Luces chinescas
El director musical Rubén Fernández Aguirre ha metido la tijera donde resultaba necesario
Le cinesi
Manuel García, Le cinesi. Marina Monzó, Cristina Toledo, Marifé Nogales y José Manuel Zapata. Dirección musical: Rubén Fernández Aguirre. Dirección de escena: Bárbara Lluch. Fundación Juan March, 9 de enero. Hasta el 16 de enero.
Mucho antes de Manolo García y, antes, asimismo, de El Último de la Fila, hubo otro famoso Manuel García, que también cantaba, y el primero, asimismo, si no de una fila, sí de una estirpe de varias generaciones de grandes cantantes, encabezada por sus propias hijas, las legendarias María Malibran y Pauline Viardot. Una opereta de salón de esta última, Cendrillon, abrió hace casi tres años el fuego de las propuestas de teatro musical de cámara en la Fundación Juan March, que ahora, con esta obra de su padre, parece cerrar una suerte de primer círculo.
García fue, por ejemplo, el primer Almaviva en Il barbiere di Siviglia, de Rossini, o el responsable de las primeras representaciones operísticas en italiano en Estados Unidos, o un intérprete del Don Giovanni mozartiano que marcó una época, o un profesor de canto que crearía escuela: él, que recibió sus primeras clases formales a los 37 años. En Le cinesi confluyen un texto de Pietro Metastasio, el más admirado de los libretistas del siglo XVIII, y una música en la estela directa de Gioachino Rossini, el más imitado de los compositores del siglo XIX. El propósito de García no era crear una gran obra de arte (hay más notas que música), sino tan solo un divertimento pedagógico para solaz y aprovechamiento de sus propios alumnos. Con muy buen tino, Rubén Fernández Aguirre, el excelente pianista y director musical de estas representaciones, ha metido delicadamente la tijera allí donde resultaba más necesario, acortando arias o evitando reiteraciones que podrían añadir cierto tedio a lo que se quiere un entretenimiento ligero y agradable.

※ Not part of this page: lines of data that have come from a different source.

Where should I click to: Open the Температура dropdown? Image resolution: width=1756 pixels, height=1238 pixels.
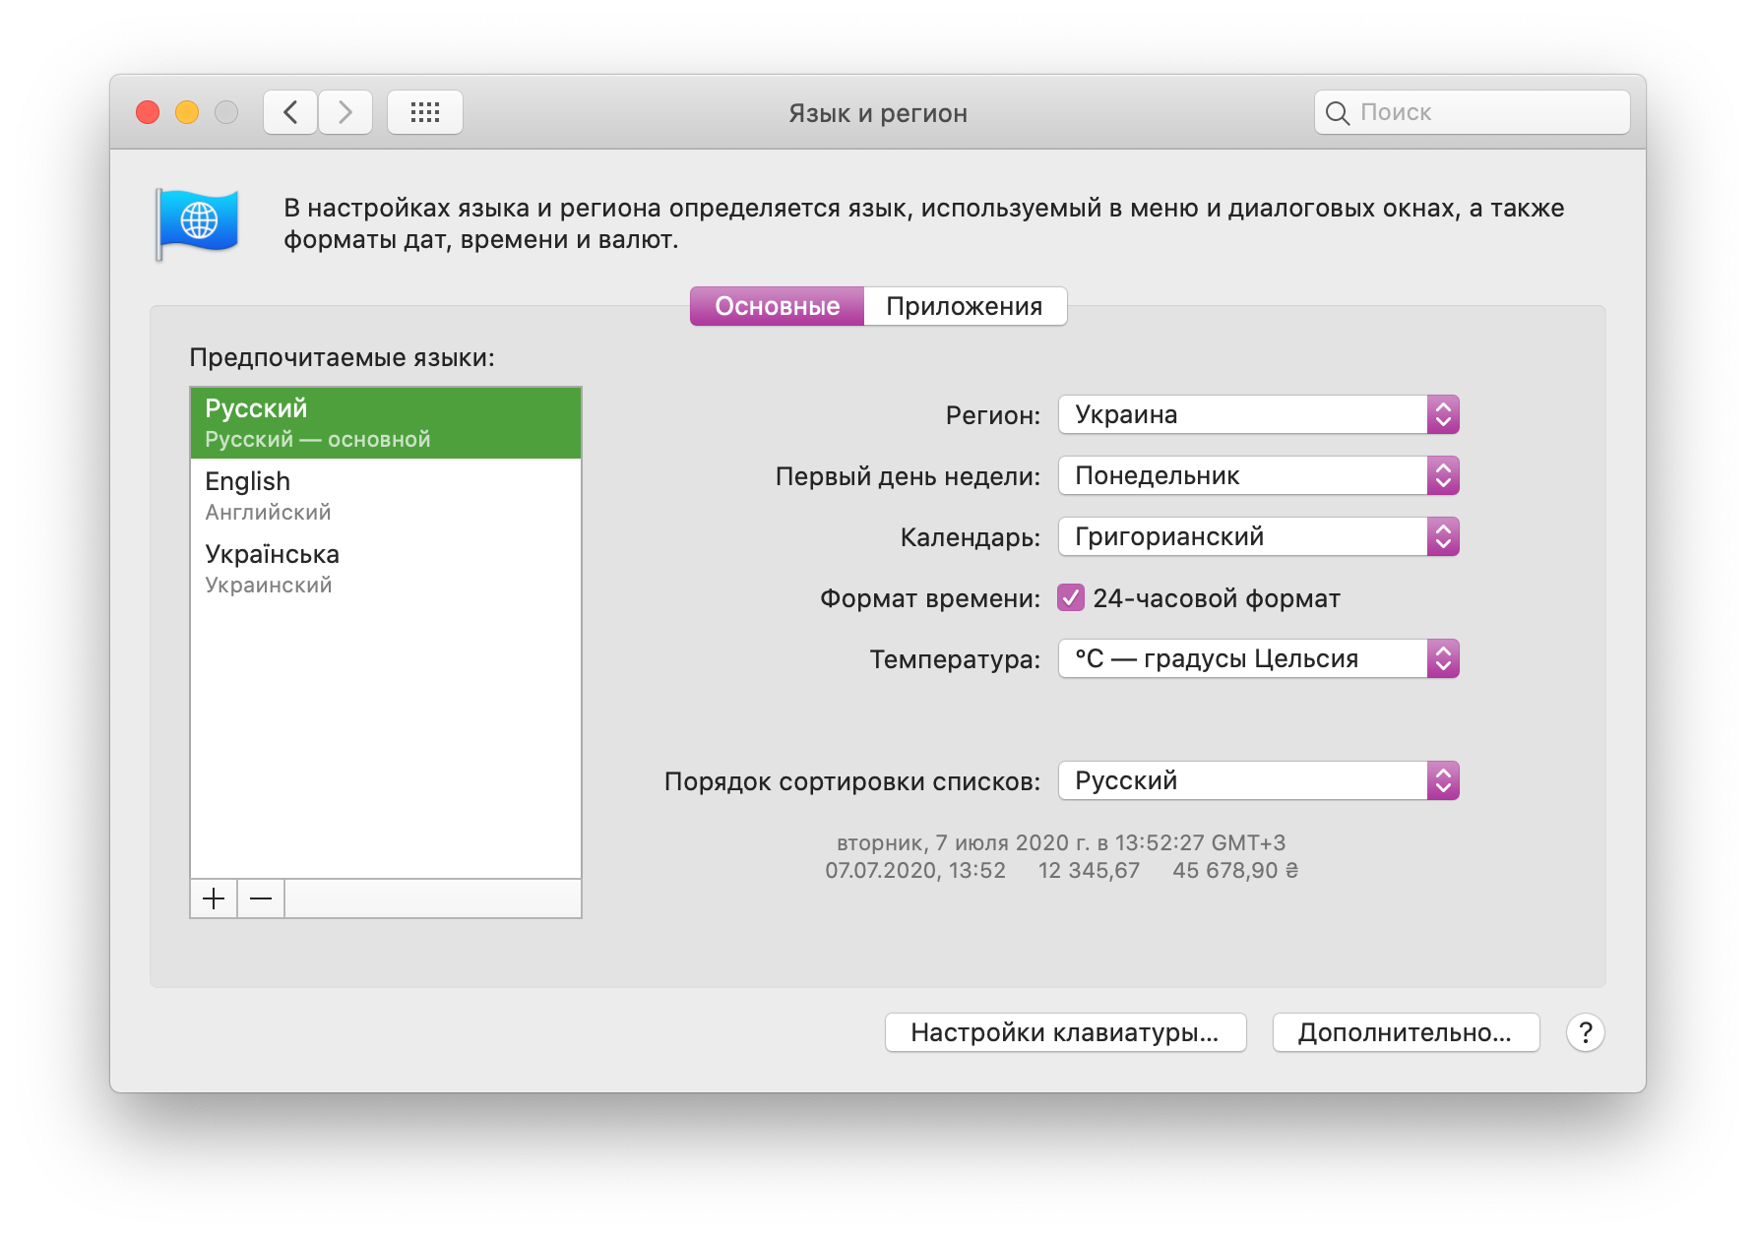coord(1258,658)
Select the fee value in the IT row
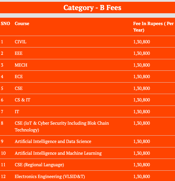Screen dimensions: 175x181 (x=142, y=112)
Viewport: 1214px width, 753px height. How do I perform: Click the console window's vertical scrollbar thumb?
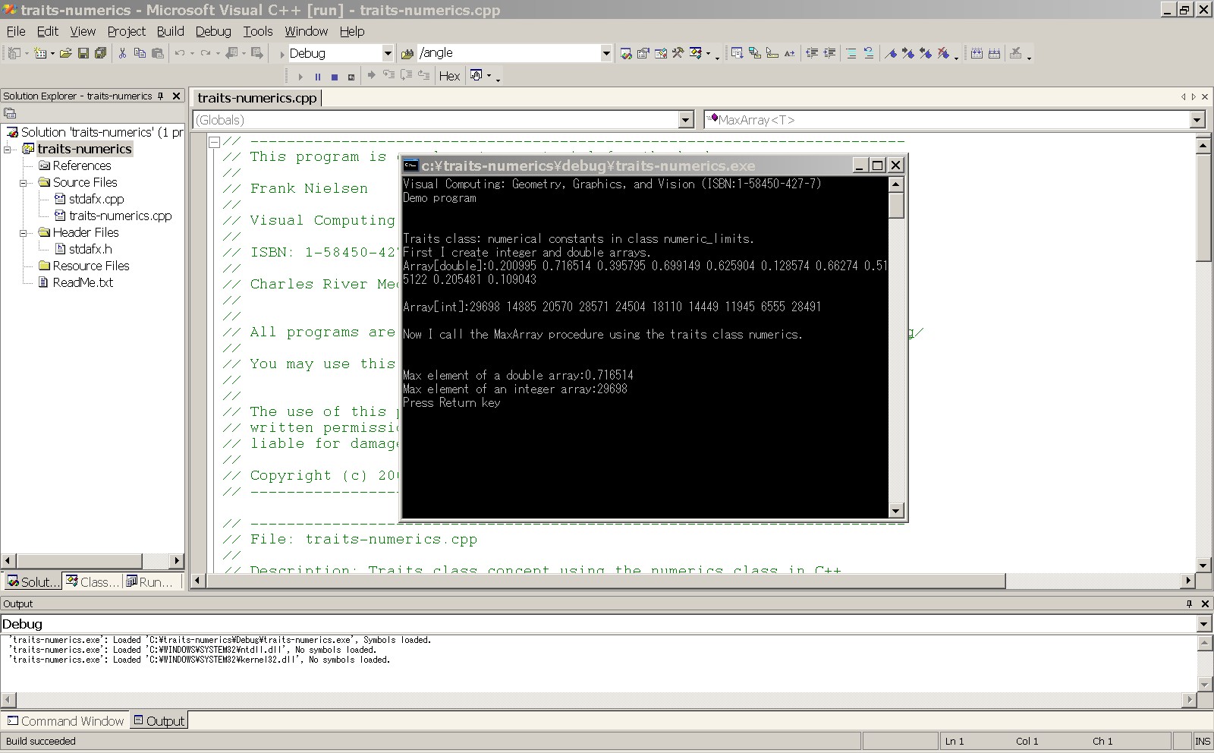click(896, 205)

La elección del reparto femenino ha sido un acierto pleno, aunque merece especial encomio la actuación de Marina Monzó, sutil en lo escénico y valiente en lo vocal, con las coloraturas más limpias y mejor interpretadas de la tarde. Muy bien también Cristina Toledo, especialmente en su aria, cantada con aplomo y luciendo virtudes que habían quedado más agazapadas en los tríos y cuartetos precedentes. Marifé Nogales fue de menos a más y también ofreció su mejor versión en sus dos arias finales. Muy decepcionante fue, en cambio, la actuación de José Manuel Zapata, con múltiples notas caladas, problemas de afinación casi constantes y finales de frase dubitativos. Es un papel que va muy bien a sus cualidades, pero parece lejos de esplendores de antaño. La propuesta escénica de Bárbara Lluch es algo parca en ideas, porque el libreto, en su sencillez, admite algo más de inventiva y la propia escenografía, el atrezo o las luces podrían haber dado mayor juego. Pero la realización de su idea, como ha sucedido en anteriores entregas de la serie, es impecable. Bajar el piano del escenario ha hecho ganar espacio y reforzar la teatralidad —íntima, pero real— del espectáculo, en el que las luces priman con mucho sobre las sombras.